- **Records supplied**:

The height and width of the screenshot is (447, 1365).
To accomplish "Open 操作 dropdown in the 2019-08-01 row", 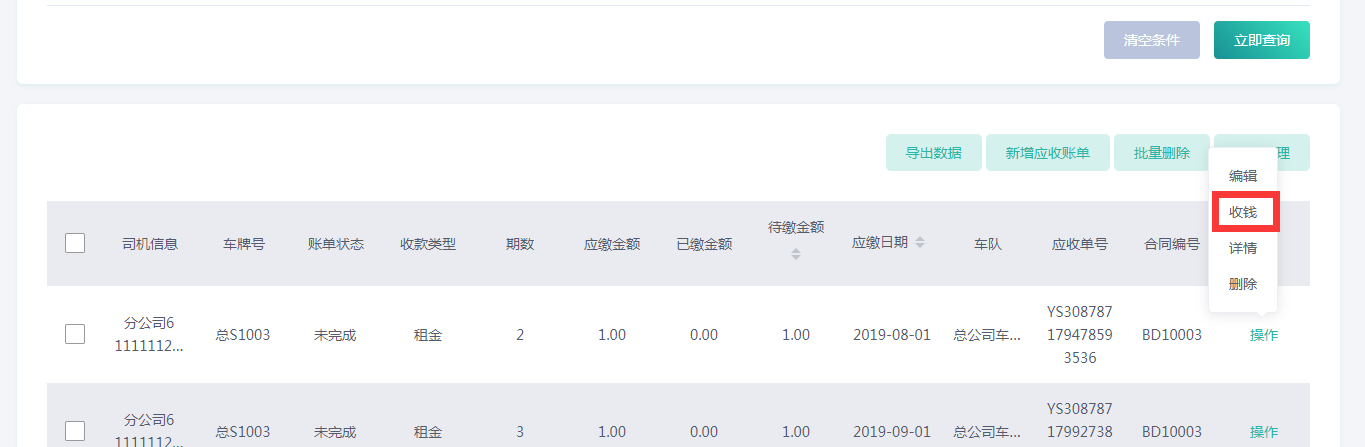I will pyautogui.click(x=1263, y=335).
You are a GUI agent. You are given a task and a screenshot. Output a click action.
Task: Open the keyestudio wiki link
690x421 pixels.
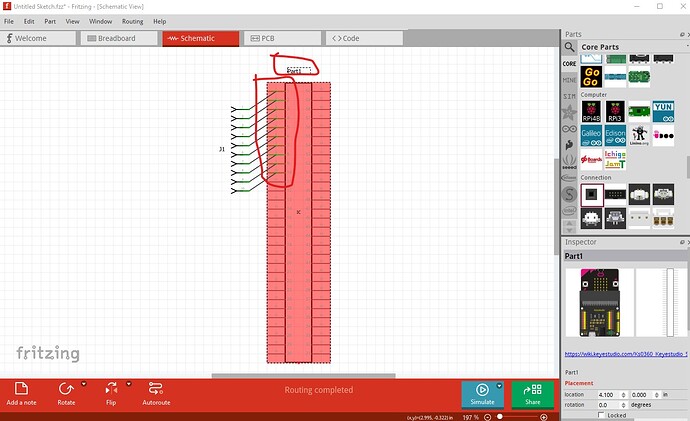pyautogui.click(x=625, y=353)
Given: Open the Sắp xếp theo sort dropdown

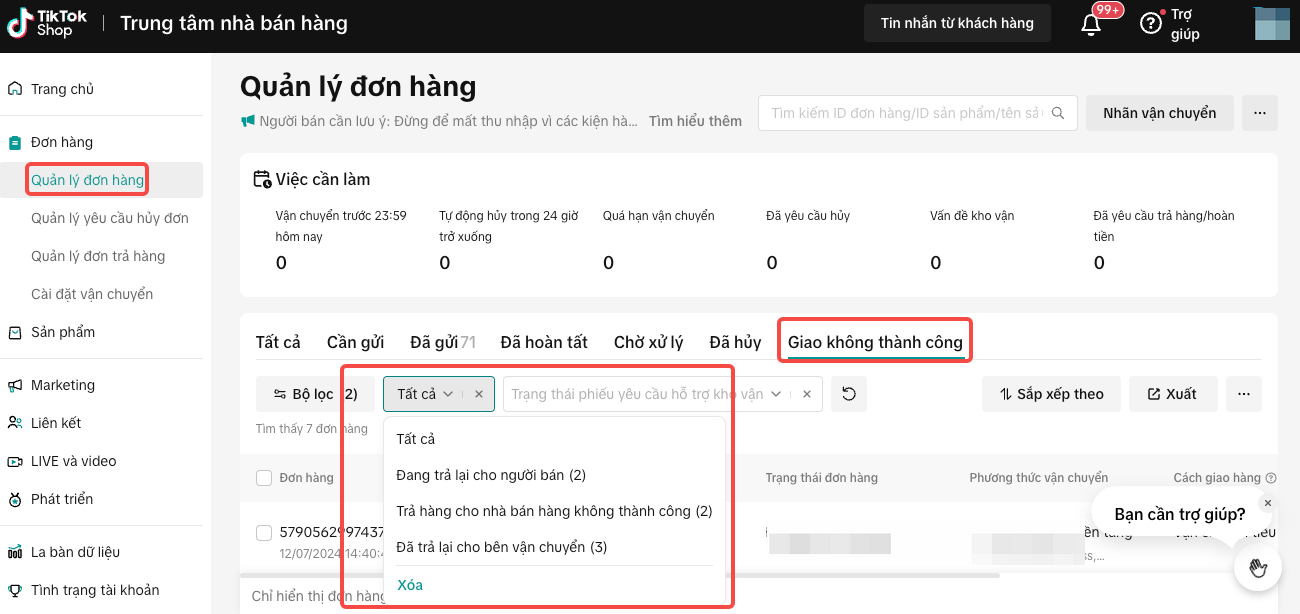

- **Problem to work on**: Rescale the data starting with the line that contains "You are a GUI" and going on through the end of the data. Reproduce every line in full, multiplying each coordinate in the answers by 1.45 and rounding it to a whole number (halves round up), and leave the pictures out.

- **Response to this task**:
You are a GUI agent. You are given a task and a screenshot. Output a click action.
Task: Open the keyestudio wiki link
690x421 pixels.
pyautogui.click(x=906, y=512)
Given: Open the Sắp xếp theo sort dropdown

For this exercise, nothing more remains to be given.